Now you're ready to crumb-coat . If you're unfamiliar with crumb-coating, it's just what it sounds like - a thin layer of frosting over the entire outside of the cake to keep crumbs out of your final layer.
Once your crumb coat has set (this takes about 5-10 minutes in the fridge), add your final layer of frosting and smooth. I like to use an offset spatula and bench scraper for this part. Once your cake is covered, place it into the fridge or freezer to set the frosting.
I opted for fairly simple decorations for this cake - frosting swirls covered in sprinkles, plastic balloons, and a cake topper that I made - more on that below!
The balloons I bought came with a pinkish-purple one that didn't jive with my color scheme, so I cut that one off with some kitchen shears and just used the red, blue, green, and yellow ones.

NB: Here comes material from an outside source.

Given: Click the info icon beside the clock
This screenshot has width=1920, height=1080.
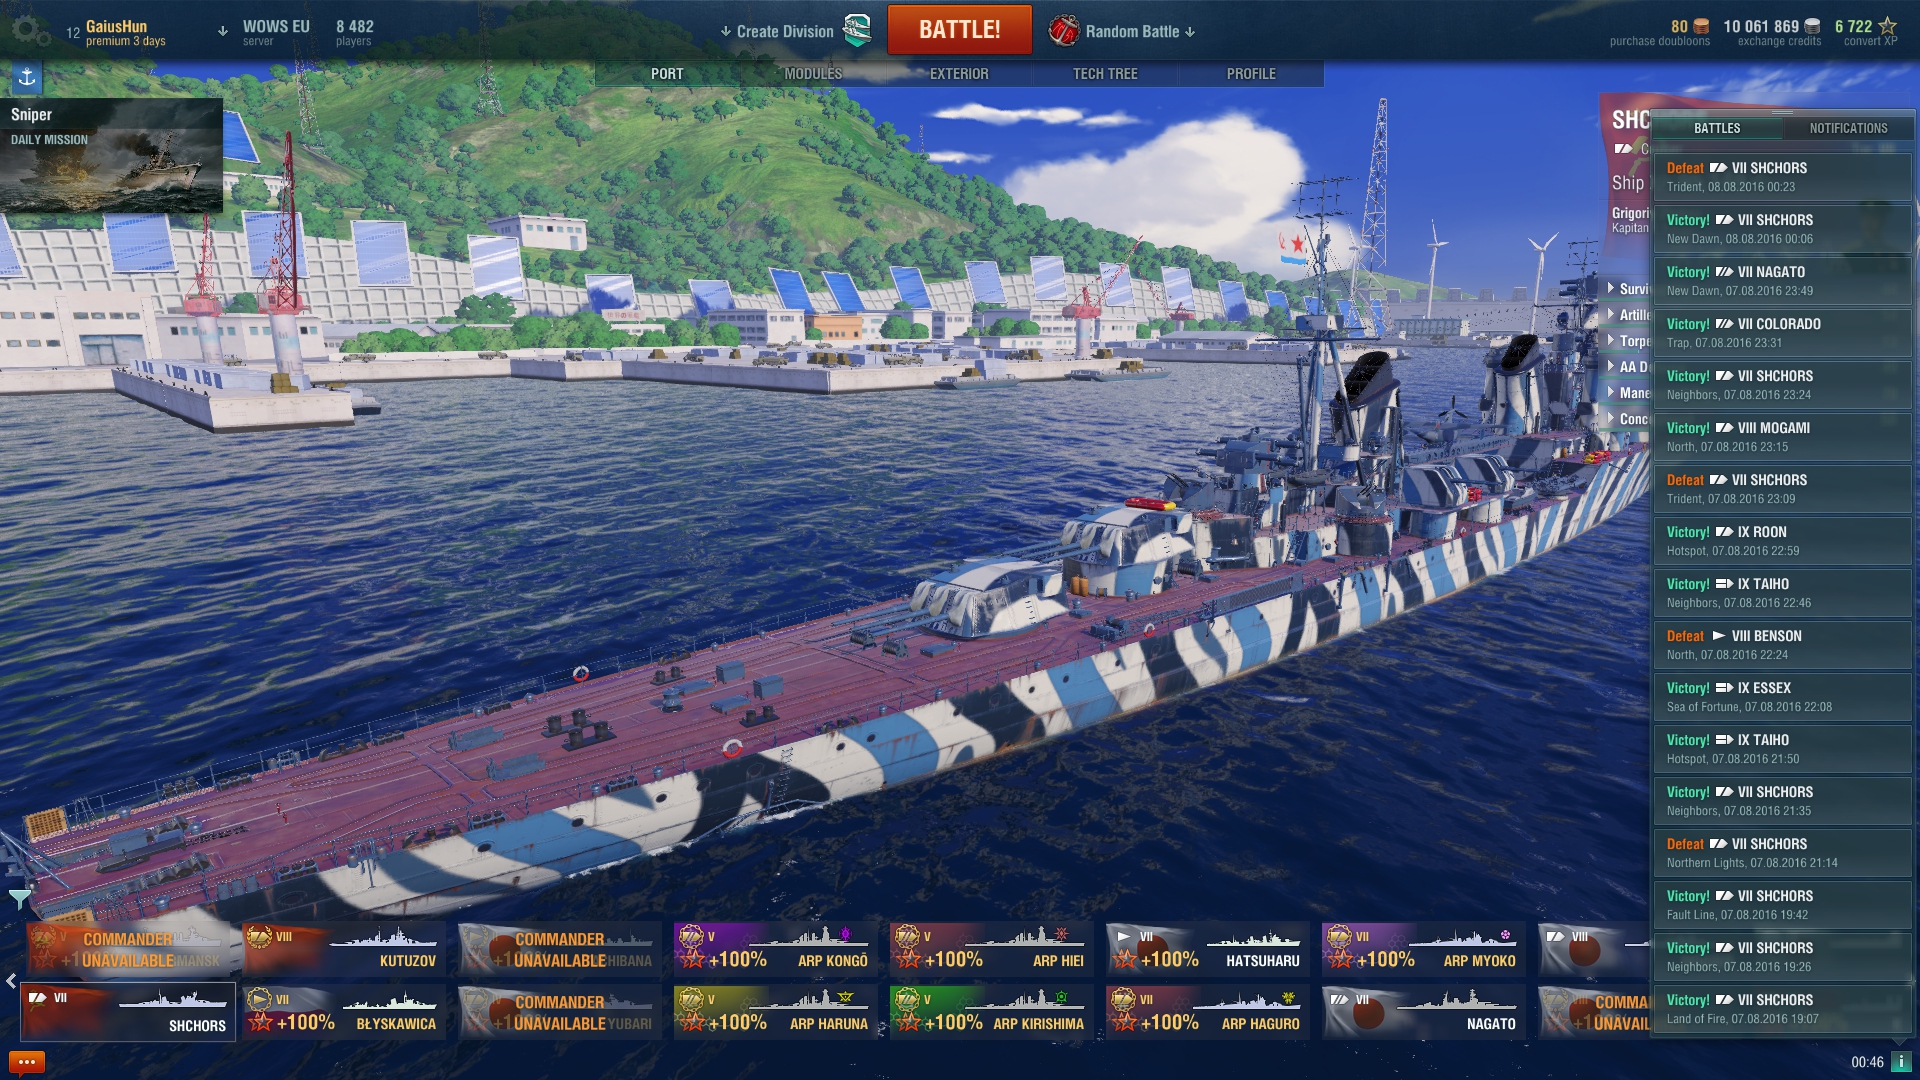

I'd seen homemade cake toppers done before, but had always wanted to try one with sprinkles. The first go was a little ugly , but eventually I found a system that worked for me. I piped 'Happy Birthday' one letter at a time onto a piece of parchment paper, and covered the letters with sprinkles before letting the glue harden. I did have to re-shape some of the letters with a toothpick before the glue hardened; adding sprinkles can mess with the shape of the glue letters. Also, don't use foil unless you want the foil to be the back for the letters; the glue will NOT come off the foil. :/
I taped a few cut-out paper circles together to fit the size/shape of the Happy Birthday glue letters I'd made, and glued the letters to the circles. Then I glued everything to a small wood skewer to insert into the cake. I was happy with the way it turned out - though I wish I'd color-checked the paper against the rest of my decorations first. The 'red' paper I used went a little pink against the red balloons and sprinkles, but I didn't have time to do it over. Live and learn, right?